TEMPO.CO, Jakarta - Warga Kabupaten Sumbawa Barat, Nusa Tenggara Barat, berencana menggelar aksi pada 16 Maret memprotes rencana pembangunan smelter PT Amman Mineral Nusa Tenggara (AMNT). Salah satu yang diprotes ialah proses terkait pembebasan lahan untuk pembangunan proyek tambang itu.
Menurut Jabir Zanela, salah satu tokoh masyarakat dari Desa Benete Sumbawa Barat, terjadi intimidasi terhadap masyarakat dalam proses pembebasan lahan tersebut. Penentuan harga pun dinilai terlalu rendah. "Unsurnya pemaksaan, harga tanah juga enggak masuk dalam hitung-hitungan regulasi," kata Jabir kepada Tempo, Senin, 2 Maret 2020.
Jabir belum merinci bagaimana hitung-hitungan yang dia maksud. Namun dia mencontohkan, ada kawasan yang dihargai Rp 750 ribu per are, ada yang Rp 2 juta per are, dan ada pula yang Rp 5 juta per are.
Penentuan harga itu ditentukan berdasarkan appraisal yang dilakukan tim independen yang dibentuk pemerintah daerah dan perusahaan. Menurut Jabir, mestinya ada pembicaraan dan kajian dengan masyarakat terkait penentuan harga tersebut.

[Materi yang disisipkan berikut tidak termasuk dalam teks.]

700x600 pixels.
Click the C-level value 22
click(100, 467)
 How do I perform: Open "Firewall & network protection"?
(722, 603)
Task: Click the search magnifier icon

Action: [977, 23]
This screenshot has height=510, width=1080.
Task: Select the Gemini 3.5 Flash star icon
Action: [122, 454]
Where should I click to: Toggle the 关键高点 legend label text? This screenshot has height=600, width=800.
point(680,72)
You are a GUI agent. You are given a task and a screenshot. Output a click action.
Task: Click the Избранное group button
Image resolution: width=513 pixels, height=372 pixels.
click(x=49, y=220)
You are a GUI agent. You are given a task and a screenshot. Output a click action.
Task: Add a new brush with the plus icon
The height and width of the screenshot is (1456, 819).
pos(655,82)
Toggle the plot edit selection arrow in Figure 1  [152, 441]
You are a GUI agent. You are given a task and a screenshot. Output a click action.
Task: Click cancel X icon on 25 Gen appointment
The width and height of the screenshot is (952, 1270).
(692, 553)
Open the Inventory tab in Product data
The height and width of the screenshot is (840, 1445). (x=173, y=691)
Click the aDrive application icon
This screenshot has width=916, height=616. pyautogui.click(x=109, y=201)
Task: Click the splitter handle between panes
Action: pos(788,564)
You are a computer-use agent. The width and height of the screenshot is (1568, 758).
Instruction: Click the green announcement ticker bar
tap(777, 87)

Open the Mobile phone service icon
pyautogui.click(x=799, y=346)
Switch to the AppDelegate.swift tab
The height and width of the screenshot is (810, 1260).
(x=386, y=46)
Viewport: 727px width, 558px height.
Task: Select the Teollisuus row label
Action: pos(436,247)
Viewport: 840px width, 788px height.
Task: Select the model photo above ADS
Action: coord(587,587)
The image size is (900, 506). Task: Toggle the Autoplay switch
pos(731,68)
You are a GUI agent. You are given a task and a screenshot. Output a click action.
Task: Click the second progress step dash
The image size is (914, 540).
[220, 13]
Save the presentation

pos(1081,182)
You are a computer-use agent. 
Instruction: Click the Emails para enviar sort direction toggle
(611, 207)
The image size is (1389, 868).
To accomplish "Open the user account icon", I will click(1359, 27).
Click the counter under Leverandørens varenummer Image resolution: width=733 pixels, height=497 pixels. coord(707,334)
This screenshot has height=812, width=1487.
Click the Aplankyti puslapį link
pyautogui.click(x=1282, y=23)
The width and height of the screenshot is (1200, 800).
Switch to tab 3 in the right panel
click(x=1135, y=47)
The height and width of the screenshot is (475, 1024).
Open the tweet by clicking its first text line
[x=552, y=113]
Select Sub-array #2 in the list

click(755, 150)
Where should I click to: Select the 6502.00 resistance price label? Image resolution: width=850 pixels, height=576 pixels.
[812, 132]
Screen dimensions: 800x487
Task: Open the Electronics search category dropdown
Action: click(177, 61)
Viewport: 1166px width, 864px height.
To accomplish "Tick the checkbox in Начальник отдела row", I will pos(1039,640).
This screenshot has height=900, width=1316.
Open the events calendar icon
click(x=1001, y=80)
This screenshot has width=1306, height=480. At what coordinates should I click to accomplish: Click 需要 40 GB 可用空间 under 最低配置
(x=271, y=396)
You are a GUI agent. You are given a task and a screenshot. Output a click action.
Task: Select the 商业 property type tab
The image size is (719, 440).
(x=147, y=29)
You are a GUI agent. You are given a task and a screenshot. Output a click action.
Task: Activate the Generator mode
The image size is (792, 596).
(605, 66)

"Ini kan tambang, bukan home industry. Mestinya ada kajian lebih mendalam, kalau pengadaan ini independen pemerintah harus siapkan LBH-nya, sehingga masyarakat ada tempat mengadu," ujar dia.
Menurut Jabir, intimidasi diduga melibatkan oknum aparat hingga preman bisnis. Namun dia pun enggan menduga-duga dari siapa intimidasi itu berasal. Dampak dari intimidasi itu adalah beberapa warga akhirnya melepas tanahnya meskipun sebenarnya belum rela.
Jabir menegaskan bahwa warga tak menolak pembangunan smelter dan industri turunan yang bakal memakan lahan 850 hektare itu. Namun, dia mengatakan, warga berharap pemerintah daerah dan manajemen Amman Mineral bersedia duduk bersama dan berbicara warga. "Kami mendukung sepenuhnya dengan catatan iklim investasi terjaga, tapi hak masyarakat jangan terabaikan," ujar dia.